There was an article in the January issue of the National Sunflower Association’s Sunflower magazine detailing how producers in the High Plains are moving toward limited irrigation management. Less water is becoming available for irrigation from the slowly depleting Ogallala Aquifer, which sits beneath eight High Plains states. As well, the rising cost of energy has made pumping water more expensive—natural gas, widely used for irrigation, has about doubled in price over the past year.

The Colorado producer featured in the article compared the cost of irrigating—about $3/acre for flood irrigation in the 1970s, compared to about $50/acre now—and pointed to what might be an even bigger threat to the viability of irrigation in the High Plains than the water itself. “I think energy costs could get us before the depletion of water,” the producer said.

It’s a telling quote. While a low market price often take center stage as villain behind the farm problem, it has an equally villainous twin—the rising cost of inputs. Most noticeable the past two years has been the rising cost of energy.

In this issue of Prairie Grains (page 24), one area producer points out that he expects his cost per acre this growing season to go up about 40%, and that the higher cost of energy may affect everything from fertilizer, fuel, and drying costs, to the cost of hauling grain and a wider market basis. Higher fertilizer costs may also affect the nation’s crop production, shifting acres away from corn and over to soybeans, which require less nitrogen.

The fact that cropping systems across the nation may be distorted by input prices should serve as a red flag for federal lawmakers.

In the short term, the farm energy situation provides impetus to validate another double AMTA (Agricultural Market Transition Act) payment to crop producers this year. Because not only must producers contend with another year of poor commodity prices, but also higher production costs—two financial variables that producers would be hard-pressed to manage otherwise.

The farm energy situation must also be addressed in federal policy over the longer term.

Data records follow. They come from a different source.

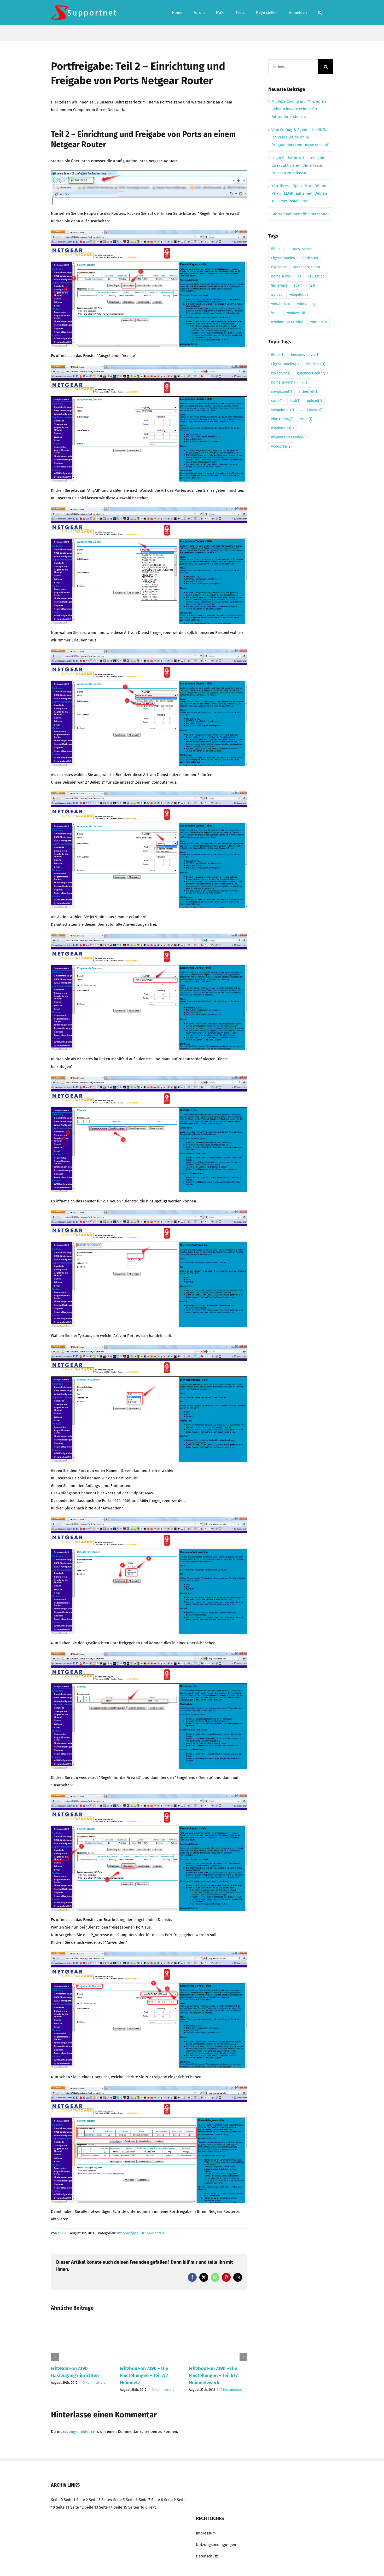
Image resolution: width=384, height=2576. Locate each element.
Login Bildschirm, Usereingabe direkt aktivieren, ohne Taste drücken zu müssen (298, 165)
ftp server (279, 267)
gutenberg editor (306, 267)
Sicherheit (279, 285)
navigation (316, 276)
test (312, 285)
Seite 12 (77, 2507)
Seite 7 (144, 2499)
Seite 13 (91, 2507)
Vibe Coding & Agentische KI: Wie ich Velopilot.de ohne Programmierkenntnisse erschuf (300, 137)
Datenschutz (207, 2556)
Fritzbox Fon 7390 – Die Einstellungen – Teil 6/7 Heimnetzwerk (213, 2376)
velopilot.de (298, 294)
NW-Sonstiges (127, 2233)
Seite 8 (157, 2499)
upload (276, 294)
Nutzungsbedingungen (216, 2544)
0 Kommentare (153, 2233)
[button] (320, 12)
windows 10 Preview (287, 322)
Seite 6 (132, 2499)
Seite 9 (170, 2499)
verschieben (280, 304)
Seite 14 (106, 2507)
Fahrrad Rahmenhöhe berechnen (300, 214)
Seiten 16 (136, 2507)
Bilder (276, 249)
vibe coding (306, 304)
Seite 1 (69, 2499)
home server (281, 276)
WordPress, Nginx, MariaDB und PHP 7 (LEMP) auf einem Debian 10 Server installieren (299, 193)
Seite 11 (62, 2507)
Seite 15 (120, 2507)
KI (299, 276)
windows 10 (295, 313)
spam (298, 285)
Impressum (206, 2533)
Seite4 (106, 2499)
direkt (150, 2507)
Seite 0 (57, 2499)
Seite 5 (119, 2499)
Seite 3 (94, 2499)
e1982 (62, 2233)
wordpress (318, 322)
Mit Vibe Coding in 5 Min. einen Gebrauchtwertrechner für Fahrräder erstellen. (298, 109)
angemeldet (79, 2431)
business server (299, 249)
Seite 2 (82, 2499)
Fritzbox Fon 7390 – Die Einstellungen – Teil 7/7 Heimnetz (144, 2376)
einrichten (310, 258)
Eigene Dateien (283, 258)
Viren (275, 313)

Syndicated columnist Alan Guebert pointed out in an article in the January 12 Farm and Ranch Guide (headlined “Rising anhydrous prices point to deregulation woes, crop shifts”) that the U.S. imports six times more anhydrous than it exports, according to figures compiled by The Fertilizer Institute, http://www.tfi.org ..

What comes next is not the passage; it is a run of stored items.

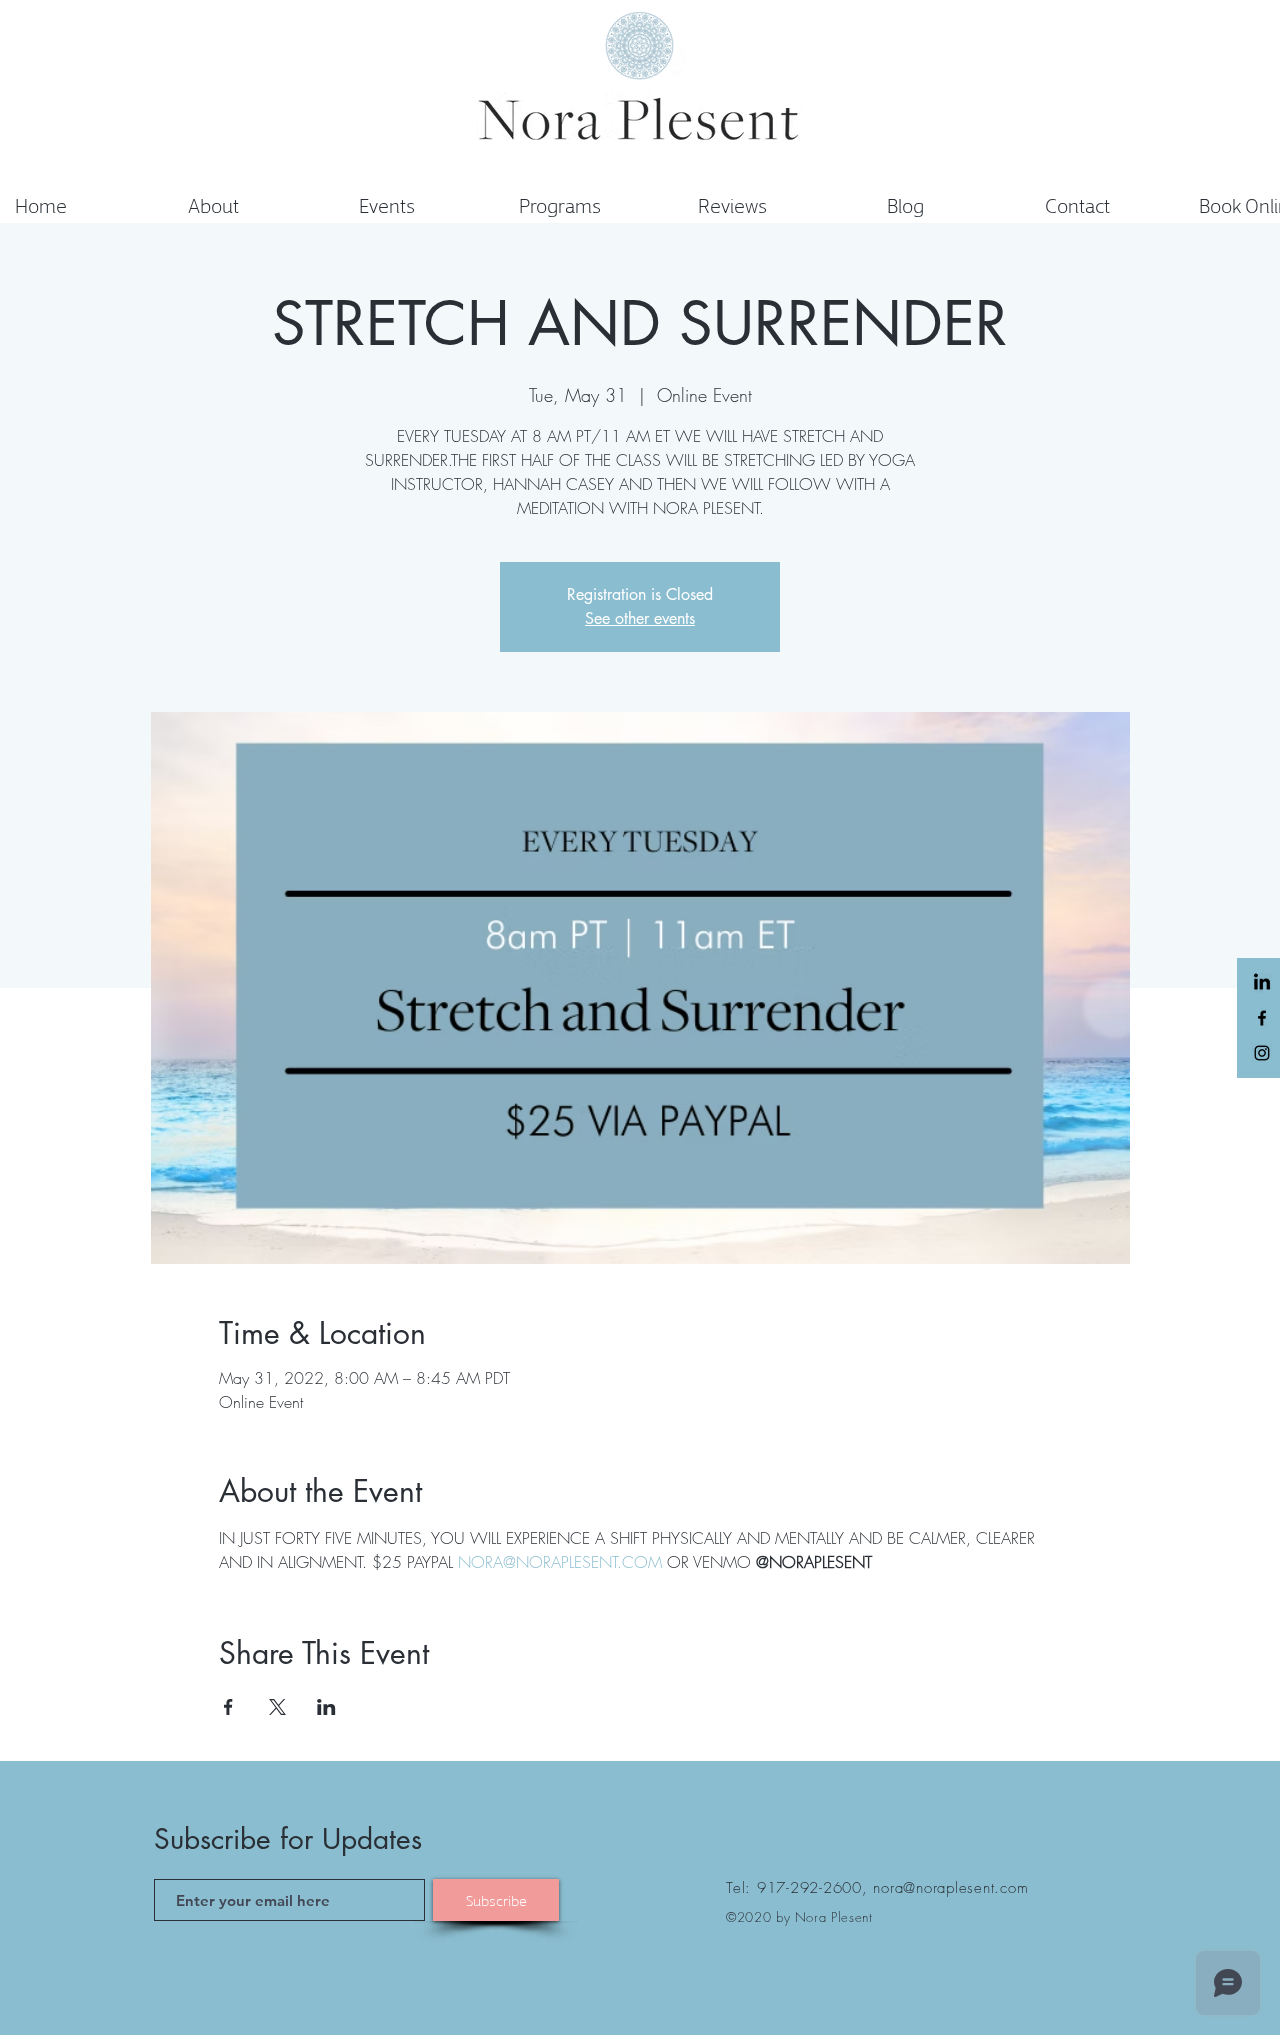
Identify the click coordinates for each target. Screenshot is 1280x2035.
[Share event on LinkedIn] (326, 1707)
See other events (640, 618)
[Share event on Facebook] (228, 1707)
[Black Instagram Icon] (1262, 1053)
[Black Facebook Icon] (1262, 1018)
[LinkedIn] (1262, 983)
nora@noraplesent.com (950, 1888)
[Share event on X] (277, 1707)
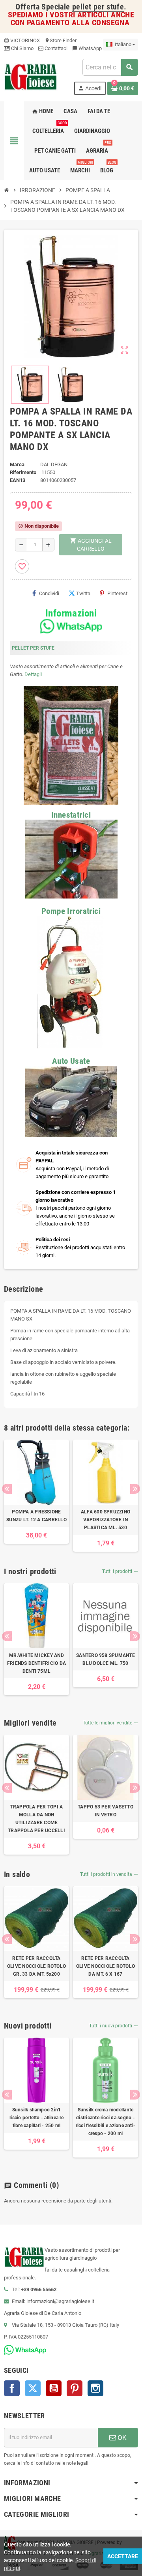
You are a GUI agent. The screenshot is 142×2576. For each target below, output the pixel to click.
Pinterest (117, 593)
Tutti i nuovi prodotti (113, 2026)
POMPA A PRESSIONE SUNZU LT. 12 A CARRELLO (36, 1515)
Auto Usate (71, 1061)
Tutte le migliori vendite (110, 1723)
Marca (17, 464)
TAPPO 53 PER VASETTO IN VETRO (105, 1811)
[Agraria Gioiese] (31, 76)
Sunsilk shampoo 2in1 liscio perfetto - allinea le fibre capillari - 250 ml (36, 2117)
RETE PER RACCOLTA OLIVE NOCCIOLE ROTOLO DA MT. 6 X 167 (105, 1966)
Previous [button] (7, 1489)
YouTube (54, 2388)
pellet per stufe (98, 6)
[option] (36, 1492)
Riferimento (23, 472)
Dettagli (33, 674)
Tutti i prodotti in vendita (109, 1874)
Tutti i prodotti (120, 1571)
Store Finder (61, 40)
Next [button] (135, 1489)
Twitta (83, 593)
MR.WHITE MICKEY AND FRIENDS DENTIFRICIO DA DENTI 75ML (36, 1663)
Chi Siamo (22, 48)
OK (121, 2438)
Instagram (95, 2388)
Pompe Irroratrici (71, 911)
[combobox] (110, 67)
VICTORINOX (22, 40)
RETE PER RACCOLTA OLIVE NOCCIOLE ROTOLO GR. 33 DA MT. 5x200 (36, 1966)
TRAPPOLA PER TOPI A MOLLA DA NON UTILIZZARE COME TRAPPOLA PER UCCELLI (36, 1818)
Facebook (12, 2388)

Further, while no new anhydrous-making plants have been built in the U.S. for 25 years, American fertilizer companies have invested hundreds of millions of dollars in state-of-the-art anhydrous production plants in Latin and South American countries like Trinidad, Venezuela, and Argentina, according to the TFI.

Guebert points out that in the unregulated U.S. natural gas market, today’s spot prices hover around $9 per million Btus. In Latin and South Americas’ tightly controlled, government-regulated natural gas markets where anhydrous makers are shifting production, natural gas prices hover between 25 cents to $1.25 per million Btus. “That price differential gives those foreign farmers another production advantage over American farmers,” he says.

Thus, the cost of energy for the American farmer is a key competitive trade issue as well. Should the U.S. government seek ways to not only stabilize commodity prices, but farm input costs? Is more oversight needed to protect energy-dependent industries such as the farm sector? Should measures be sought to prompt the U.S. to become more adoptive of alternative fuel sources such as ethanol and biodiesel? These questions are critically relevant as future domestic farm and international trade policies are debated.

“Association Perspectives” represents the views of the North Dakota Grain Growers Association, South Dakota Wheat Inc., Minnesota Barley Growers Association, and the Minnesota Association of Wheat Growers, which publishes Prairie Grains along with the Minnesota Wheat Research and Promotion Council.